• [QUESTIONS ON THE MATERIAL]
**A.** Retype the article about Jon Stewart hosting Wendy Davis from "On Oct. 27, he" to "legislation passed anyway.".
**B.** Continue the article about Jon Stewart hosting Wendy Davis, beginning after its final sentence.

• [GIVEN PASSAGE]

━━━━━━━━━━━━━━━━

Misery Loves Company: Jon Stewart Hosts Wendy Davis

Suggests a Texas ‘Planned Parenthood food truck;’ ’Get a Taco and a Pap Smear.’

You can’t accuse Jon Stewart of not being a team player. Like the rest of his media colleagues, he’s done his part to help Wendy Davis – even having her as a “Daily Show” guest while her spectacularly awful Texas gubernatorial campaign is in its death throes. 

On Oct. 27, he offered her sympathy and softballs – really not much different than the love the media favorite has gotten from other outlets. Stewart dutifully brought up Davis’ June 2013 filibuster 2013 to stop “anti-choice legislation” that would close several abortion clinics in Texas. The 11-hour marathon made Davis – and her cute pink tennis shoes – a liberal star. Yet the legislation passed anyway. 

Davis solemnly confirmed, “Yes that’s right. In our Texas senate it passed unfortunately in a special session and it resulted in exactly what we feared. Almost all of the women’s health centers that provided that constitutionally protected medical care closed.” (How many focus groups did the Davis campaign work through to come up with that language? “Women’s health?” Check. “Constitutionally protected?” Got it. “Medical care?” It’s in there.)

━━━━━━━━━━━━━━━━

• [DATA FOR ANALYSIS]

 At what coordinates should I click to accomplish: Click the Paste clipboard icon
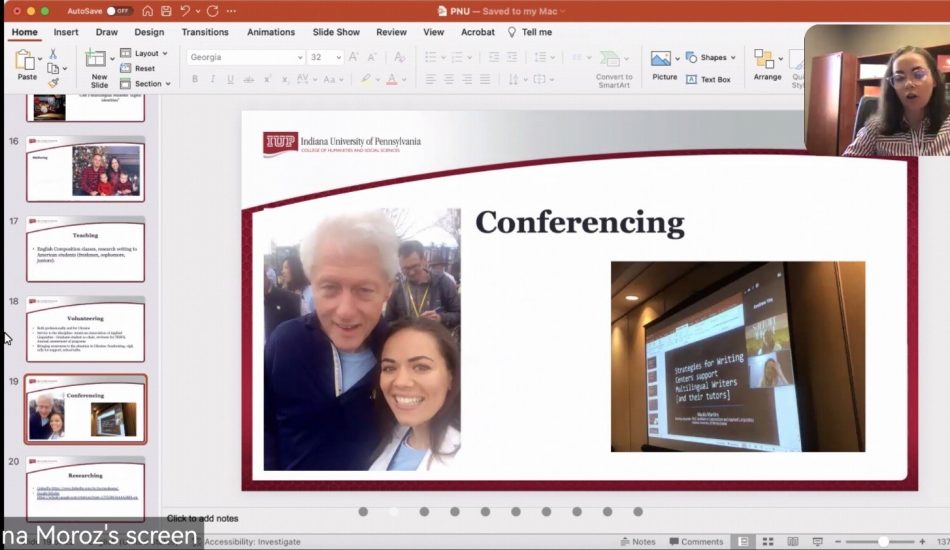pyautogui.click(x=27, y=61)
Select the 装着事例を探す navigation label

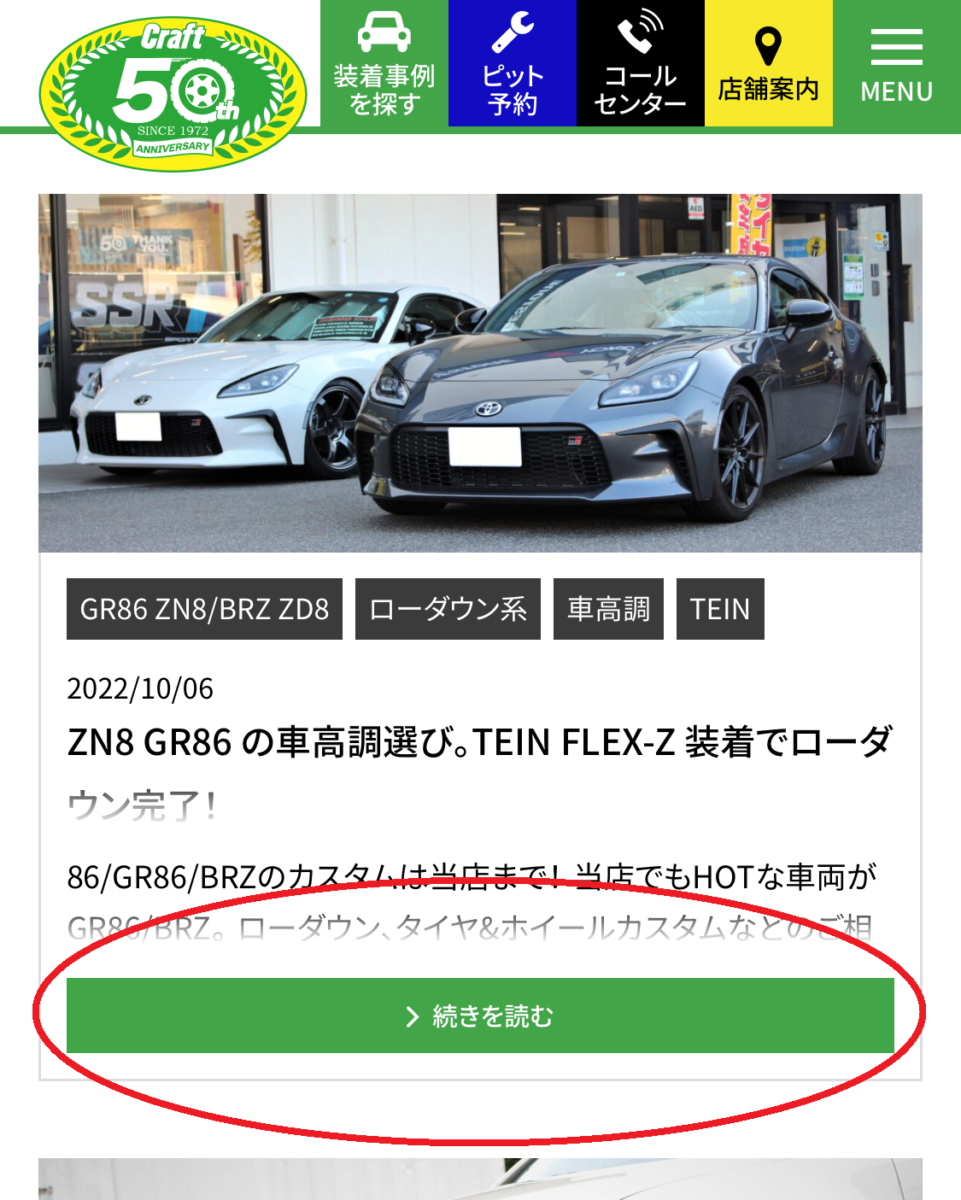pyautogui.click(x=384, y=90)
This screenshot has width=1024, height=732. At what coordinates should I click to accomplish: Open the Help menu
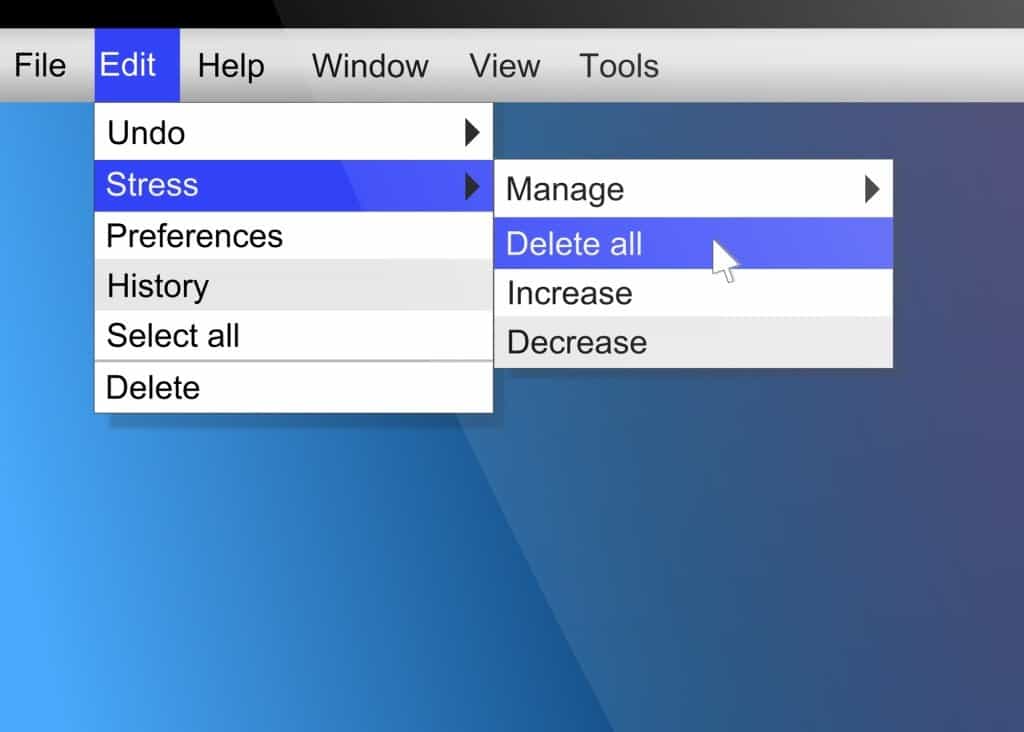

━━━━━━━━━━━━━━━━

• [RESPONSES]
**A.**
On Oct. 27, he offered her sympathy and softballs – really not much different than the love the media favorite has gotten from other outlets. Stewart dutifully brought up Davis’ June 2013 filibuster 2013 to stop “anti-choice legislation” that would close several abortion clinics in Texas. The 11-hour marathon made Davis – and her cute pink tennis shoes – a liberal star. Yet the legislation passed anyway.

**B.**
Of course, those clinics couldn’t maintain the safety standards other Texas medical facilities must, but why quibble over details? 

An exasperated Stewart responded, “There's no way to gain that back? Can Austin do sort of a planned parenthood food truck thing for everybody? Get a taco and a pap smear? I don’t know how they could do it. But they could do it.” 

Stewart then teed up another talking point for Davis, criticizing Texas voter I.D. laws. He claimed an estimated “650,000 to 700,000 Texans could be disenfranchised because of this.” 

Davis started to respond, “That’s correct. My opponent, Greg Abbott, who is the Attorney General--” when she was interrupted by audience boos. She laughed and continued, “He is defending what is, of course, intended to suppress vote[s].” 

Finally, Stewart couldn’t resist a slap at the red-state yokels about to reject the media’s candidate, bringing up another Davis talking point: “I was shocked when they said they were trying to cut 5.5 billion from education in Texas I had no idea you spent anywhere near that.”

If only Stewart were as funny as watching the candidacy of a liberal media “folk-hero” implode.